# YOUR TASK
Copies of all lines that contain "agent" are needed; take them from the data below.

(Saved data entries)
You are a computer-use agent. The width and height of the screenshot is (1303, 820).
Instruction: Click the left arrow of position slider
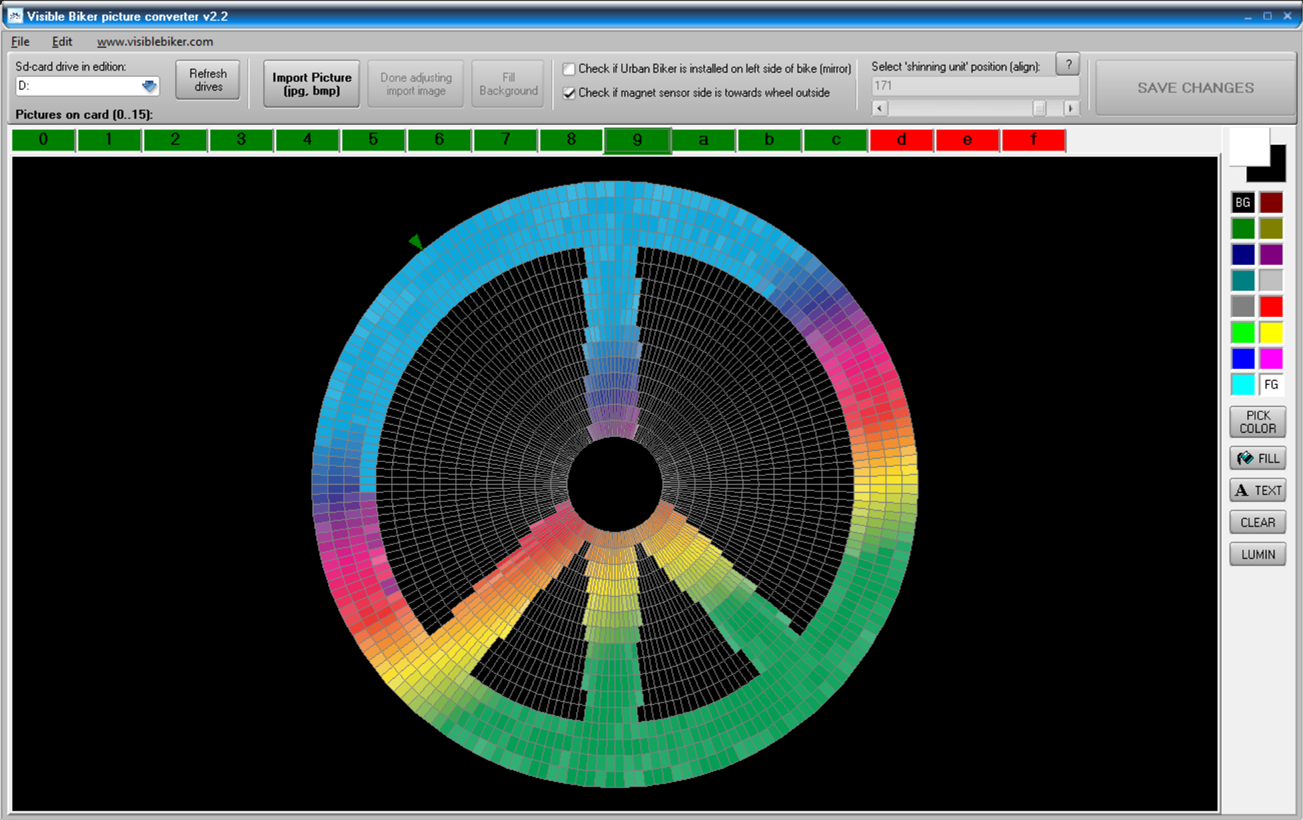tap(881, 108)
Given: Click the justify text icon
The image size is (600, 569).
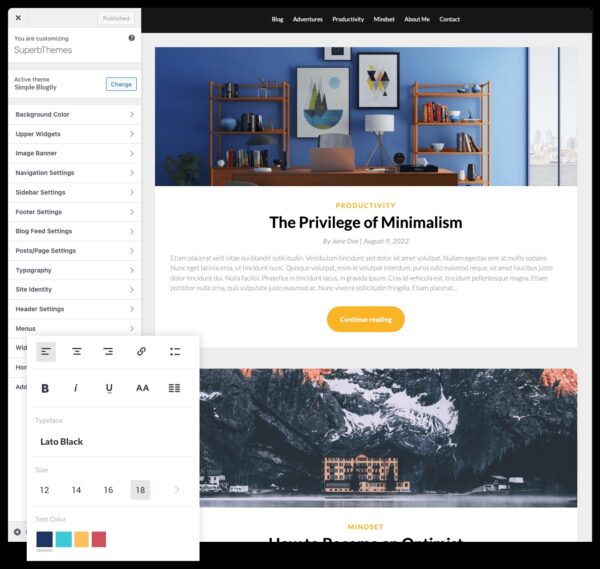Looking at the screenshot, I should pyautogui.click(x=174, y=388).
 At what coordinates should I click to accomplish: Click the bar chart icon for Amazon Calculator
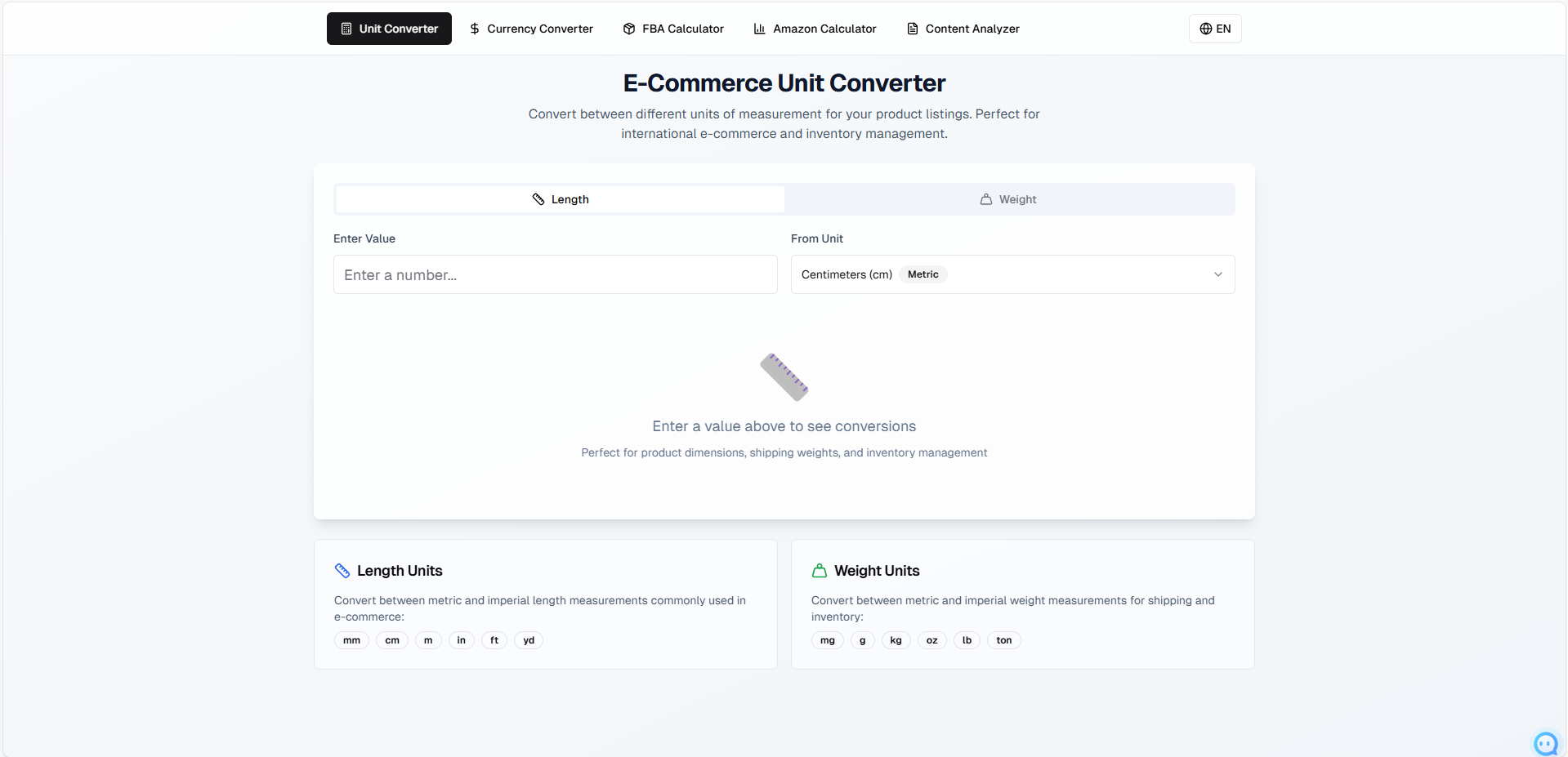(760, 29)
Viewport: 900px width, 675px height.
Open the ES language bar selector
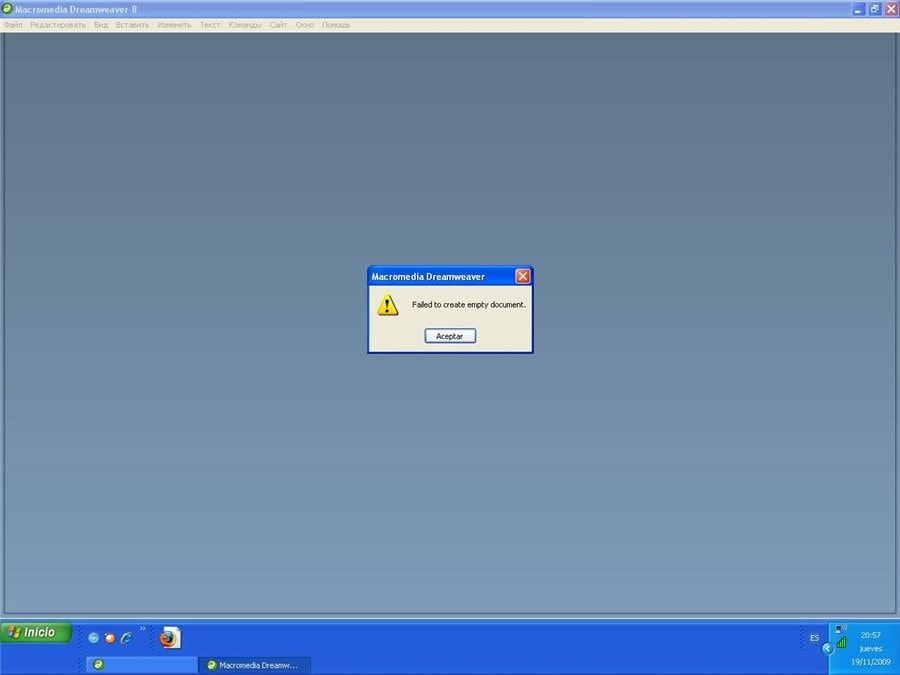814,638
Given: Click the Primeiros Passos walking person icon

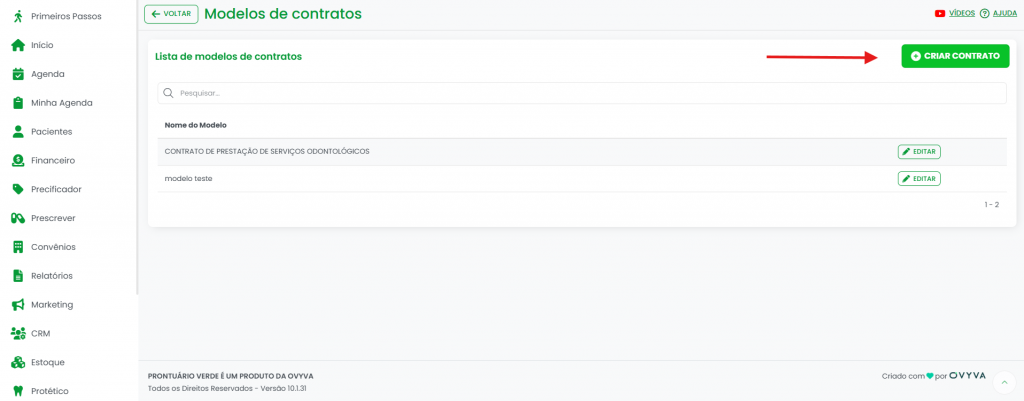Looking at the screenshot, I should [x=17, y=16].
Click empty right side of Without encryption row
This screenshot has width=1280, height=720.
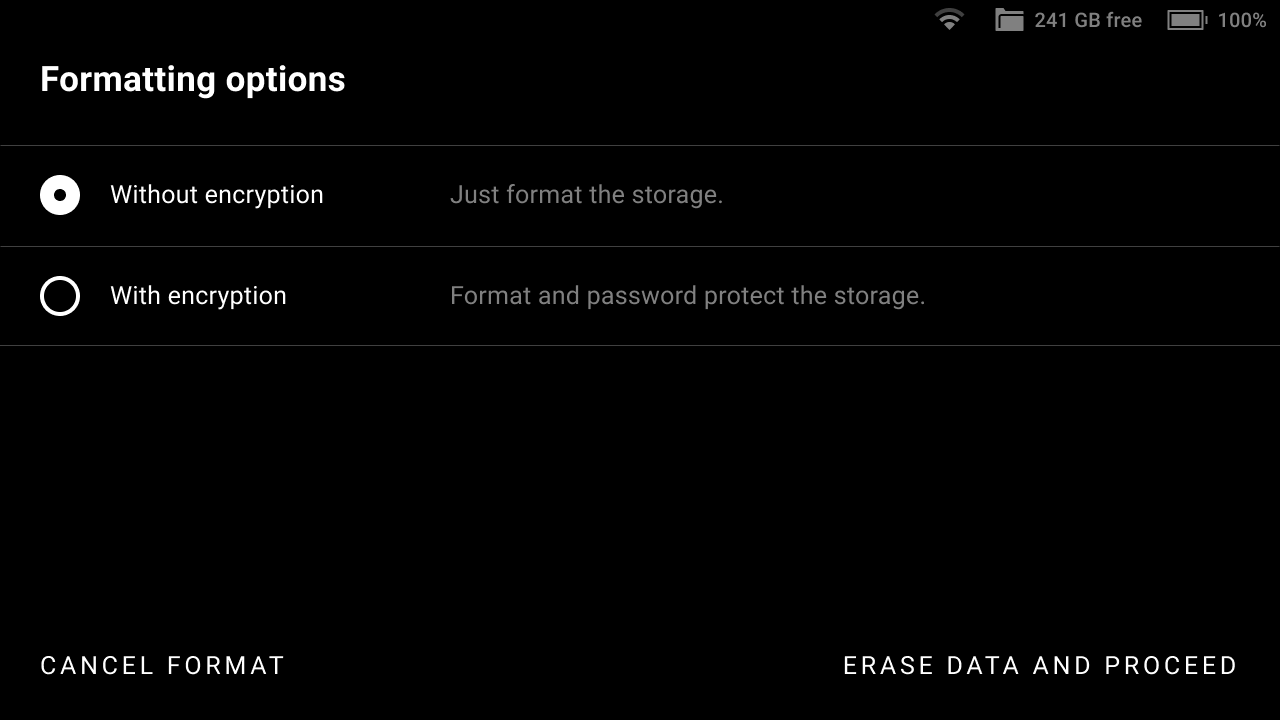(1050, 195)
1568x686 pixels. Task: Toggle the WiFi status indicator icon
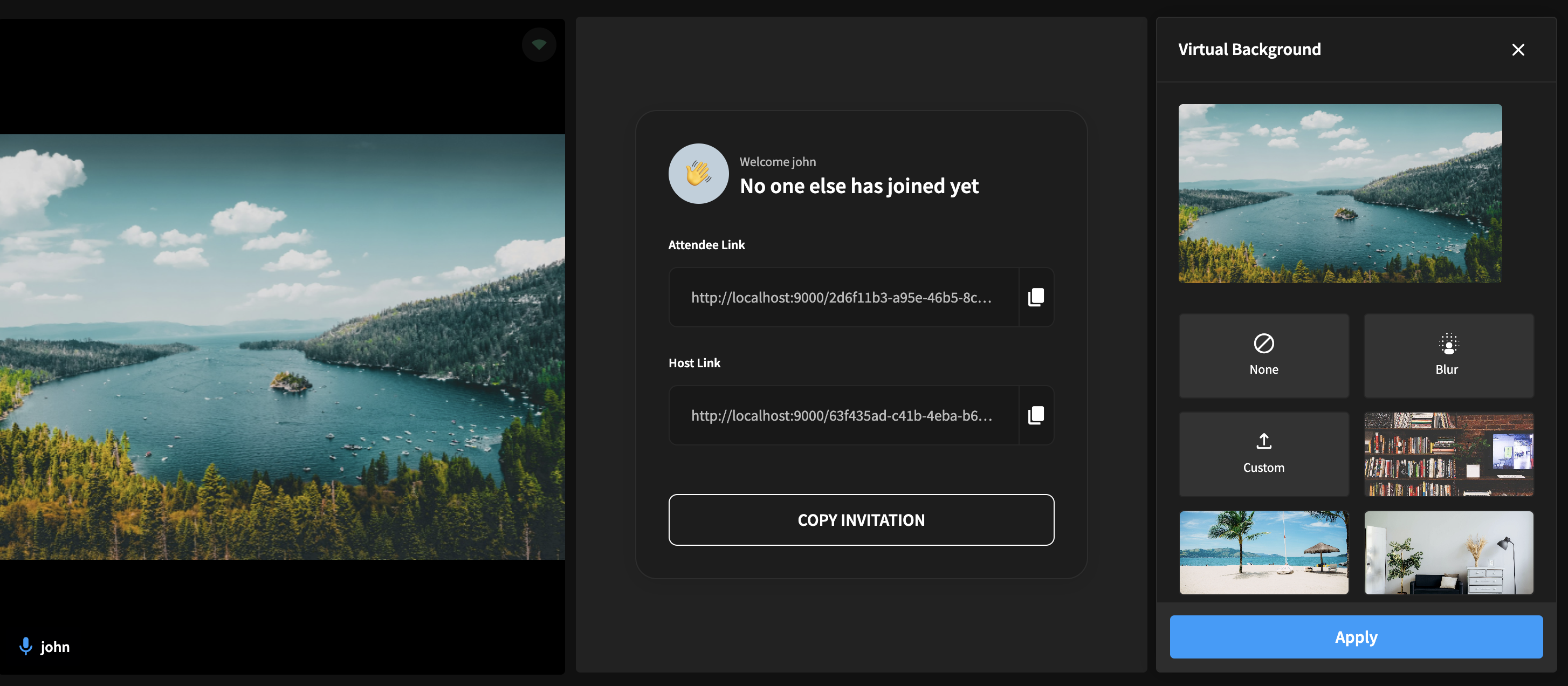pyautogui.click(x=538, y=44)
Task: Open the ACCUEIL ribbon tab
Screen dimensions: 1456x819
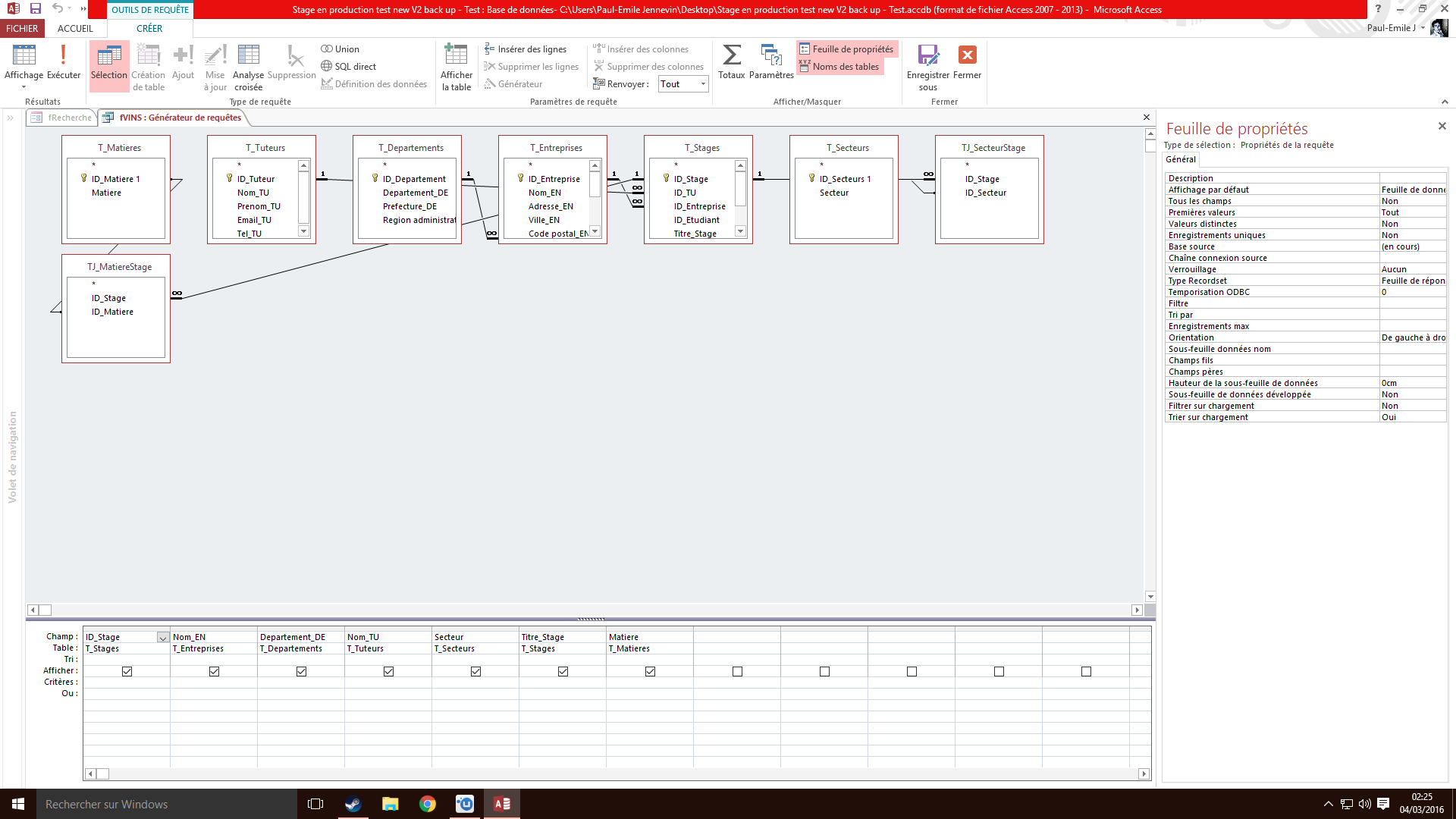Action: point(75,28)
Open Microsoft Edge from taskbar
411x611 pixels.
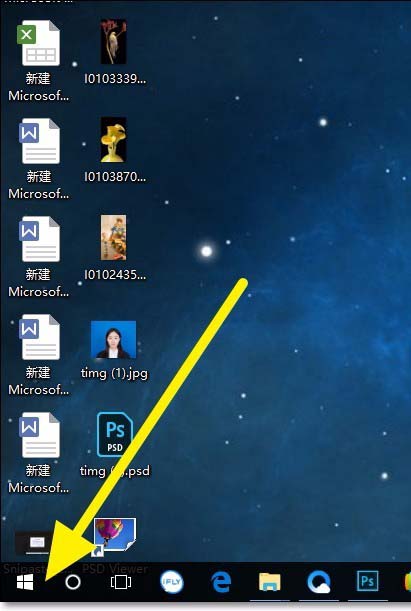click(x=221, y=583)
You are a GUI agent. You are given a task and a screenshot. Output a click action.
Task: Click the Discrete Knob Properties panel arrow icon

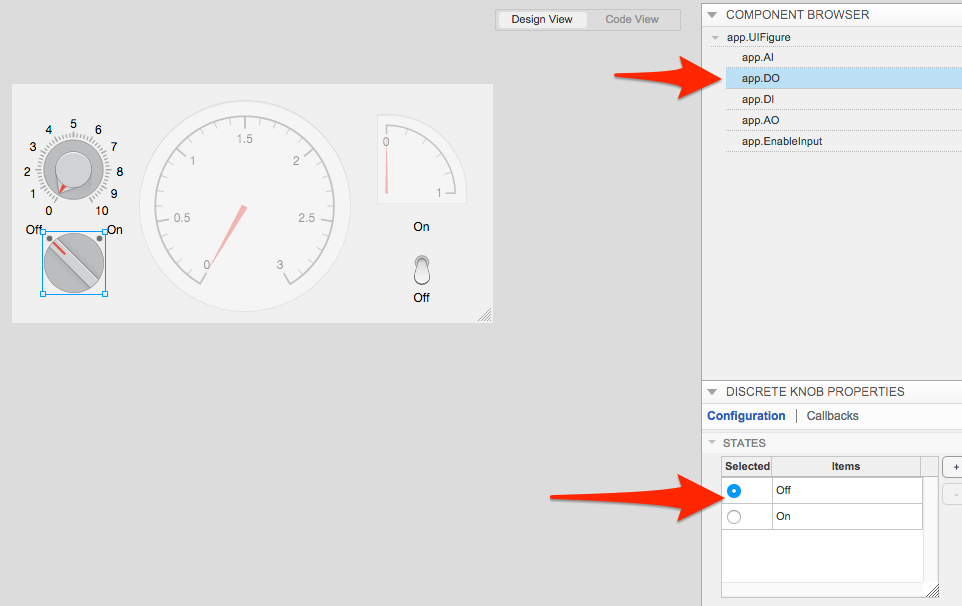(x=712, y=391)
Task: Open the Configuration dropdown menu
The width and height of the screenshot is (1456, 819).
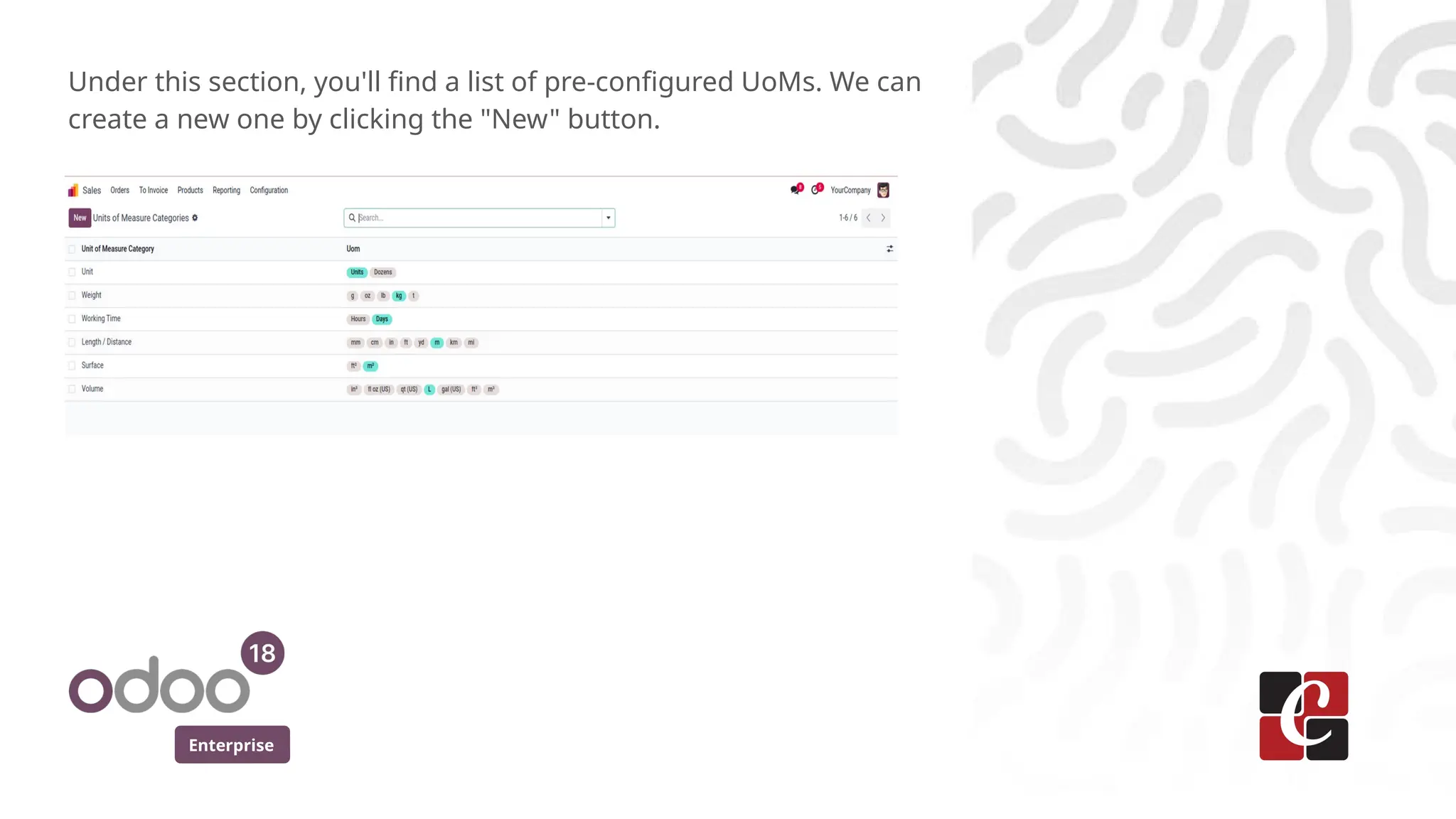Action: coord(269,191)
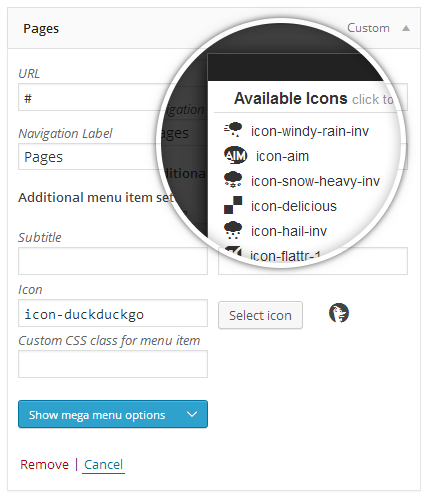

# RESPONSE AREA
You are a computer-use agent. The width and height of the screenshot is (1303, 820).
You are a GUI agent. You are given a task and a screenshot. Output a click action.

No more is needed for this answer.